At Crestline Intelligence Private Limited ('Crestline', 'we', 'our', or 'us'), the security, confidentiality, and integrity of customer data is a fundamental priority. This Security Policy outlines the principles, controls, and practices we implement to protect user information and ensure our systems remain resilient against emerging cyber threats.

1. Organizational Commitment

Crestline maintains a comprehensive, organization-wide security program that is aligned with global standards, including ISO/IEC 27001, NIST Cybersecurity Framework, and applicable regional regulatory requirements (such as GDPR, CCPA, and DPDP India). Security governance is overseen by a dedicated internal team and embedded within all development and operational practices.

2. Data Protection and Encryption

All sensitive data—whether in transit or at rest—is encrypted using industry-standard protocols: • Transport Layer Security (TLS 1.2 or higher) is enforced for all data transmissions. • AES-256 encryption is used for storing credentials, financial data, and any personally identifiable information (PII). • API calls and third-party integrations are securely authenticated and monitored. • Crestline never stores plaintext passwords or unencrypted sensitive content.

3. Access Control

We implement robust identity and access management (IAM) controls: • Role-based access control (RBAC) ensures that employees, clients, and systems only access resources necessary for their roles. • All privileged actions are logged and monitored in real time. • Multi-factor authentication (MFA) is required for all internal administrative interfaces. • Session management protocols ensure idle sessions are automatically terminated.

4. Infrastructure and Network Security

Our infrastructure is hosted on globally trusted cloud providers with physical data center security, redundancy, and continuous monitoring.
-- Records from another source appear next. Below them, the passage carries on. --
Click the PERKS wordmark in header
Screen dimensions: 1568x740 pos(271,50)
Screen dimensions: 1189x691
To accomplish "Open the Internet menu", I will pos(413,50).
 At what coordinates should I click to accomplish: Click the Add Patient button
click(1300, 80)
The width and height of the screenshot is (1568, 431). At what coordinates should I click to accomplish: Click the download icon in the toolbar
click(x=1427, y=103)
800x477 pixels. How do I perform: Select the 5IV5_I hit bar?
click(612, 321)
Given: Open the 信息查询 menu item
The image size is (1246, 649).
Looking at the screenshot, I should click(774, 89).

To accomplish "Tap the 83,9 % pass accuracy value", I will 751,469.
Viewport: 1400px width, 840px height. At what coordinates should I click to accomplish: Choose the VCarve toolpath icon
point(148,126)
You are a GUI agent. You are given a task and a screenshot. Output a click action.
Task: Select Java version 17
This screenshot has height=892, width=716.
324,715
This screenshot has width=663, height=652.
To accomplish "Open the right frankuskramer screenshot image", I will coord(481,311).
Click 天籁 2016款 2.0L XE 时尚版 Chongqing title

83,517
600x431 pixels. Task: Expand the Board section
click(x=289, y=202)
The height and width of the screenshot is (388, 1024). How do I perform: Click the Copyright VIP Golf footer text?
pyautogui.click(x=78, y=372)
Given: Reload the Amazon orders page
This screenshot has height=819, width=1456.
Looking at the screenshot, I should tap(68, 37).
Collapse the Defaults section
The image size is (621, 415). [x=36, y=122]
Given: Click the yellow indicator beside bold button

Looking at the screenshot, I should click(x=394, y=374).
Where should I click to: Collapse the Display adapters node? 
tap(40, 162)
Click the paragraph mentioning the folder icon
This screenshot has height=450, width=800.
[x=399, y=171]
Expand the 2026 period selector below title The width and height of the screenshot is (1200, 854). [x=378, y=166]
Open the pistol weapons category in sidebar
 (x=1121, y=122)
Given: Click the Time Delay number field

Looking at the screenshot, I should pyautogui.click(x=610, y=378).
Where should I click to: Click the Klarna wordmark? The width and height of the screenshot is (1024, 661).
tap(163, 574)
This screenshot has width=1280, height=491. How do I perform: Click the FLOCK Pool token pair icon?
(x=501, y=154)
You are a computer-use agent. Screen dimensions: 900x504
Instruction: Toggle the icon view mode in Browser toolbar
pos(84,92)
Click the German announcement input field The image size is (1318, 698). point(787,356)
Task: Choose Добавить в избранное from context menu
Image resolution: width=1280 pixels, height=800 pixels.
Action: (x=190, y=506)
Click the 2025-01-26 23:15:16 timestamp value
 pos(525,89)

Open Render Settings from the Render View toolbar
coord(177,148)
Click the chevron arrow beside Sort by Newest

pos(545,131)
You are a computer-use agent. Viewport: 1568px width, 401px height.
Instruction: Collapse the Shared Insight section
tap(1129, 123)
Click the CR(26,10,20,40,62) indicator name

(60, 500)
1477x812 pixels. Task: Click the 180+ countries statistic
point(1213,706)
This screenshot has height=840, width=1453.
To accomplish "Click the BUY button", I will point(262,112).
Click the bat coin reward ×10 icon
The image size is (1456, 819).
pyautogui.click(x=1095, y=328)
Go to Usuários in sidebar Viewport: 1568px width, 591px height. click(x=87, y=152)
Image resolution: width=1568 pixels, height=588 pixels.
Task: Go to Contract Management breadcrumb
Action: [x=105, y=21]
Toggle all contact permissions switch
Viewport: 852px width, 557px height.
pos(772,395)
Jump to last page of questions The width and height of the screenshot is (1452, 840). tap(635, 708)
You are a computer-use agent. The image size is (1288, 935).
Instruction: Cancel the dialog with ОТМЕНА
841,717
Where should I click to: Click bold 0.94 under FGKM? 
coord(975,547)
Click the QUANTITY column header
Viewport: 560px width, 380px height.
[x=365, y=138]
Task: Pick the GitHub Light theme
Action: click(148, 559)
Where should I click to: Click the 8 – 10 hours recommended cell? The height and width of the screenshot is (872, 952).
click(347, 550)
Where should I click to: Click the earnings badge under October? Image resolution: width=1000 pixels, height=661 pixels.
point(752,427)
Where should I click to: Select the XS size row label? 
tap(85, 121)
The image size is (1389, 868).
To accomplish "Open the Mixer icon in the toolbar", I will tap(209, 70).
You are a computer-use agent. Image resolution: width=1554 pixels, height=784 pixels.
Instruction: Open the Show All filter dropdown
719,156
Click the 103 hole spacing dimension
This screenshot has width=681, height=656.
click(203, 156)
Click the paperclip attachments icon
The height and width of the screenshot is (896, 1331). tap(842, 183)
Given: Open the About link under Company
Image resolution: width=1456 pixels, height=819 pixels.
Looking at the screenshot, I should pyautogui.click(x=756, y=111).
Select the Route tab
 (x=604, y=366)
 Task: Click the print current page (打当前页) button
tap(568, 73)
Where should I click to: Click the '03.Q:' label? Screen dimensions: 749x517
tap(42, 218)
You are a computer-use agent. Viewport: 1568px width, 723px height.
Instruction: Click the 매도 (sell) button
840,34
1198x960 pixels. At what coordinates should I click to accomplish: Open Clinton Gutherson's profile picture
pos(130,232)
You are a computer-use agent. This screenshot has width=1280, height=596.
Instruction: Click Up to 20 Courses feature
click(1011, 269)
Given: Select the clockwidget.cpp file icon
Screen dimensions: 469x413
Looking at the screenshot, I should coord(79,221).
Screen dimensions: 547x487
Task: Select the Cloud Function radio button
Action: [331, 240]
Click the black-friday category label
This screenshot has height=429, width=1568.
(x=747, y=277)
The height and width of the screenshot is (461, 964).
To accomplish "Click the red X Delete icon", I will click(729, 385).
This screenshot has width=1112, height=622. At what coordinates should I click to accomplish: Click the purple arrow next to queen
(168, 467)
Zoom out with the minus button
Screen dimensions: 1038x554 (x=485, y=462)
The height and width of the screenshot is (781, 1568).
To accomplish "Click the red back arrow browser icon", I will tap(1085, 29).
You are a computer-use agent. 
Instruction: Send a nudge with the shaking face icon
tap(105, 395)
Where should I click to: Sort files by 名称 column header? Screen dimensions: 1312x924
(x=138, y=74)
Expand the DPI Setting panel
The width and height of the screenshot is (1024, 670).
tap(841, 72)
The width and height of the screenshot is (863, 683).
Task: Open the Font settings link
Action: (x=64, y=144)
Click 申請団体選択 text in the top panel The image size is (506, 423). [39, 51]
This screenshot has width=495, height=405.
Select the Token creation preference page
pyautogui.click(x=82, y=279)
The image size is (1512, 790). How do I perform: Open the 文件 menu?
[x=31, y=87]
We implement: • Network segmentation and firewall enforcement. • DDoS protection, rate limiting, and traffic anomaly detection. • Vulnerability scanning, penetration testing, and automated patching of known CVEs.

5. Software Development and Code Security

All software deployed by Crestline follows a Secure Software Development Lifecycle (SSDLC) that includes: • Source code reviews and threat modeling. • Static and dynamic application security testing (SAST/DAST). • Dependency checks for open-source libraries. • Staging and production environment isolation.

6. Monitoring and Incident Response

Crestline employs 24/7 monitoring of all production systems and uses centralized logging to identify anomalies and performance risks in real time. In the event of a security incident: • We follow a documented Incident Response Plan (IRP) with defined roles, escalation protocols, and forensic procedures. • Users affected by any confirmed breach will be informed in a timely, transparent manner, in accordance with applicable data protection laws.

7. Employee Access and Training

All personnel are background-verified, sign strict confidentiality agreements, and undergo regular security training. Internal access to systems is granted only on a need-to-know basis, with audits conducted periodically.

8. Payment Security

Crestline does not store raw card information. All payment processing is handled through PCI DSS-compliant payment gateways. Credit usage summaries are available to users, and auto-pay systems operate under user-authorized, prepaid structures with full transparency.

9. Third-Party Vendor Security

All third-party vendors undergo rigorous due diligence, and data shared with them is strictly limited to the service scope. Contracts require adherence to equivalent security standards and include audit and breach notification clauses.

10. Policy Updates

This policy is reviewed regularly and updated in line with evolving regulatory standards, technological advancements, and organizational growth. Users will be notified of material changes through official communication channels.